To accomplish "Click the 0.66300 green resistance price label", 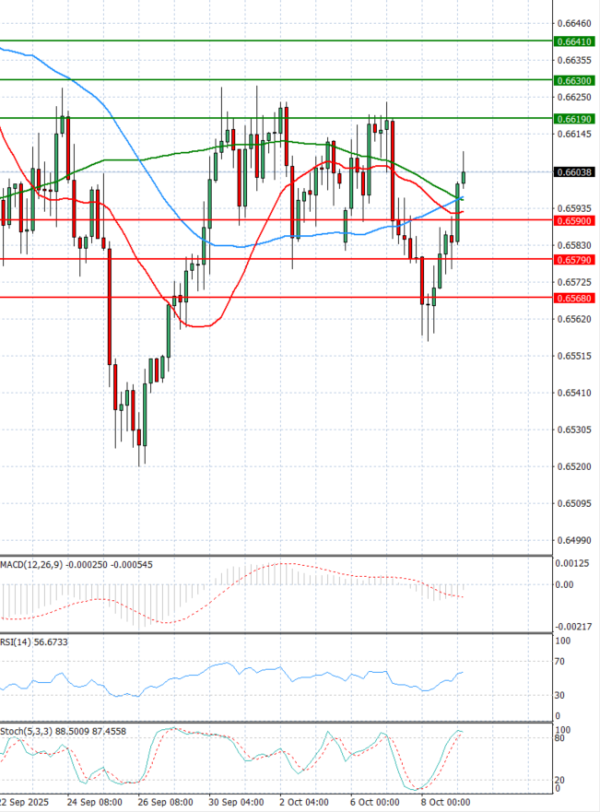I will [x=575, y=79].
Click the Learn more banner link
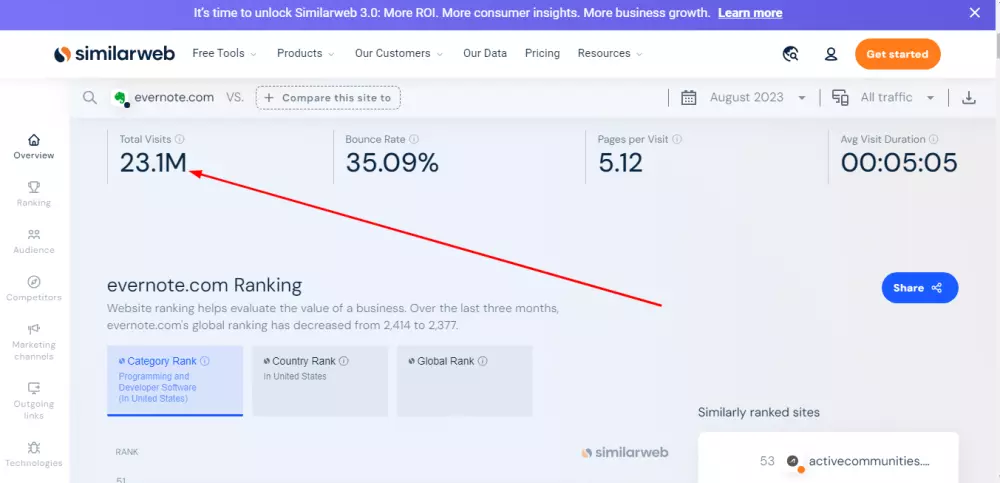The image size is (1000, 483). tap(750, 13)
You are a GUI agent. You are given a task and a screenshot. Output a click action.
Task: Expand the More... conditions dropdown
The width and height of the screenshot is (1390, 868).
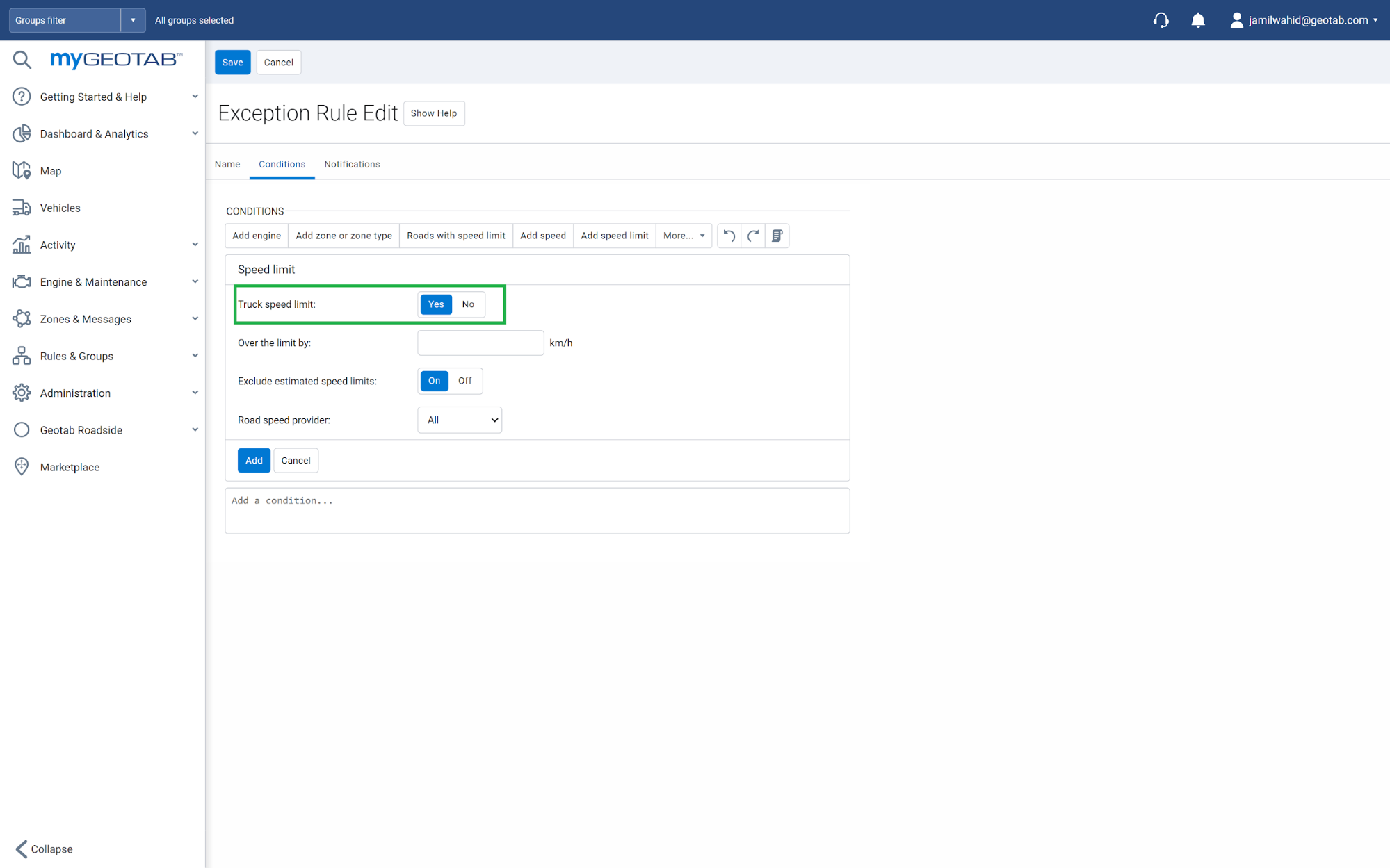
+++
- _WHAT TO DO_
Can you repeat, word for word, everything from the line containing "Click the Learn more banner link" down to the end of the items, leaving the pictures out?

- _RESULT BELOW_
Click the Learn more banner link
The image size is (1000, 483). tap(750, 13)
You are a GUI agent. You are given a task and a screenshot. Output a click action.
Task: Expand the More... conditions dropdown
The width and height of the screenshot is (1390, 868).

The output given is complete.